In fact, half of the republic's 16 billionaires achieved their wealth from hotels and real estate, while half of the 50 richest persons in the republic are property tycoons as well. This is based on Forbes list released in March and the Top 50 Rich List published last August.
For instance, brothers Philip and Robert Ng run Far East Organization, which was founded by the late Ng Teng Fong. Another is Kwek Leng Beng, who derived his wealth from publicly listed City Developments and his family's unlisted Hong Leong Group.
Other families with a strong foothold in property include the Kwee brothers, whose firm Pontiac Land owns office buildings and five-star hotels.
The property market has also benefitted many Singaporean entrepreneurs, like father-son duo Raj Kumar & Kishin RK, whose Royal Holdings and RB Capital portfolio holds assets such as Gallery Hotel.

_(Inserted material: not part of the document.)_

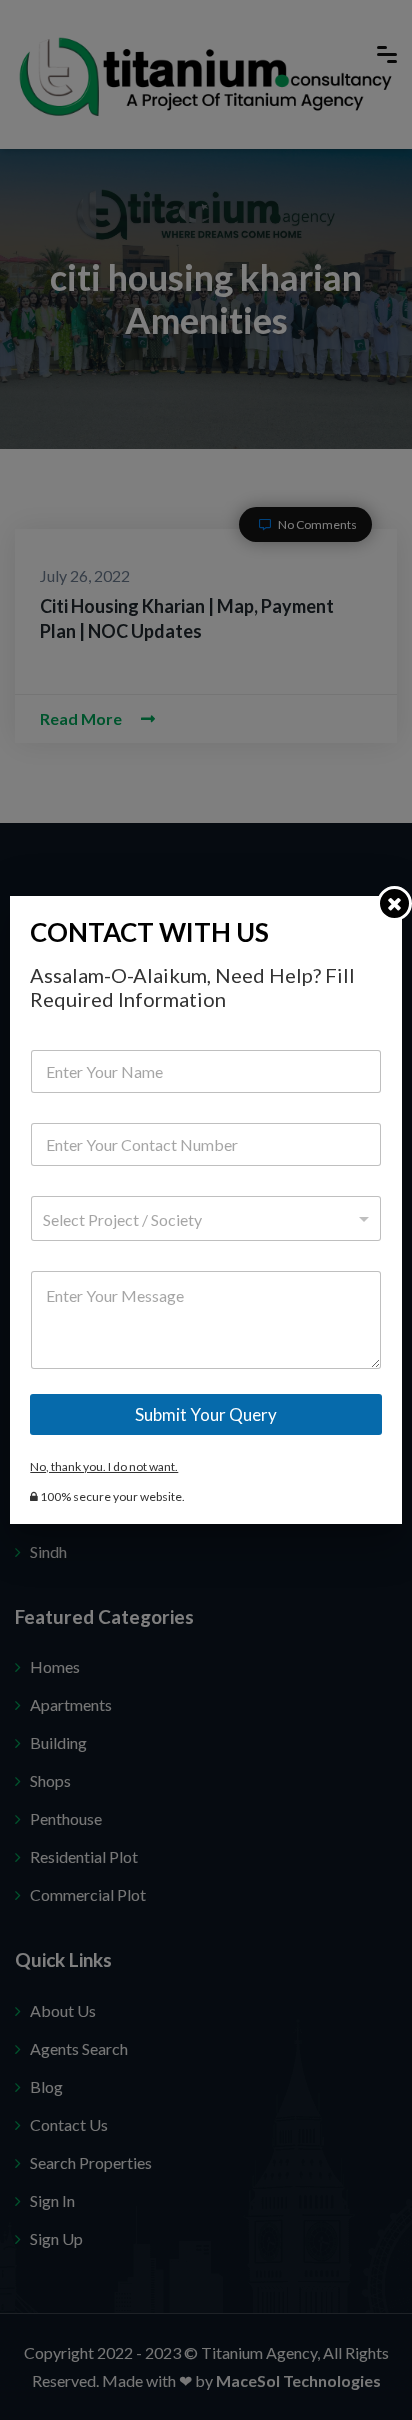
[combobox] (205, 1218)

While Oxley's Ching Chiat Kwong popularised shoebox flats, the fortunes of Hotel 81’s Choo Chong Ngen and Koh Wee Meng of Fragrance Hotel were boosted by the humble budget hotel chains.
Responding, Forbes Wealth Editor Luisa Kroll said: “Markets like Singapore with a finite amount of land and rising property values find that a larger proportion of their tycoons' fortunes are tied to the valuable real estate.
“While entrepreneurs in these cities make their money in various industries, real estate stands out as a strong asset class,” she added.